#### [YANG DIPERLUKAN]
Lanjutkan teks tentang perjalanan udara di saluran pernapasan, mulai tepat setelah kalimat terakhirnya.

#### [TEKS DITAMPILKAN]
+++++

Udara masuk melalui hidung yang didalamnya udara dihangatkan, dilembabkan dan disaring.

Partikel besar yang terkandung dalam udara ditangkap oleh rambut di pintu masuk lubang hidung dan

partikel kecil disaring dan ditangkap saat udara berubah arah sewaktu kontak dengan turbin nasal dan

septum. Refleks bersin ditimbulkan oleh iritasi didalam saluran hidung. Banyak volume udara secara

cepat keluar melalui hidung dan mulut selama bersin, yang membantu membersihkan saluran hidung.

Udara yang diinspirasi mengalir dari hidung ke faring.

Di faring yang kaya akan jaringan limfe yang akan menangkap dan menghancurkan patogen

yang masuk bersama udara. Reflek batuk terjadi karena adanya implus saraf dikirim melalui saraf

vagus ke medula. Terjadi inspirasi yang besar sekitar 2,5 L. Epiglotis dan glotis menutup, kontraksi

kuat otot abdomen dan intercosta internal secara dramatis meningkatkan tekanan didalam paru.

+++++

#### [INFORMASI TERCATAT]
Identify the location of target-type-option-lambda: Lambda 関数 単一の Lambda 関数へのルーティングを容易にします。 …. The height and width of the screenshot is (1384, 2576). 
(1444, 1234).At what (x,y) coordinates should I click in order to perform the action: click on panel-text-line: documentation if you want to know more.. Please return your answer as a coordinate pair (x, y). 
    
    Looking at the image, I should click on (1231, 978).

+++++

#### [JAWABAN TERTULIS]
Epiglotis dan glotis terbuka secara mendadak, udara bergegas keluar dengan velositas yang sangat

besar. Lendir dan setiap benda asing dikeluarkan dari saluran pernafasan bawah dan dikeluarkan ke

atas dan keluar (Muttaqin, 2017).

2.1.2 Anatomi Fisiologi Sistem Pernafasan

A. Anatomi Sistem Pernafasan

Anatomi saluran pernafasan terbagi menjadi dua bagian yaitu saluran pernafasan bagian atas

dan saluran pernafasan bagian bawah.

1. Sistem Pernafasan Atas

a. Hidung

Hidung (nasal) merupakan organ tubuh yang berfungsi sebagai alat pernafasan

(respirasi ) dan indra penciuman (pembau). Dinding organ hidung dilapisi oleh

mukosa yang berfungsi untuk menyaring, menghangatkan, dan melembabkan udara

yang masuk melalui hidung. Vestibulum merupakan bagian dari rongga hidung yang

berambut dan berfungsi menyaring partikel-partikel asing berukuran besar agar

tidak masuk kesaluran pernafasan bagian bawah.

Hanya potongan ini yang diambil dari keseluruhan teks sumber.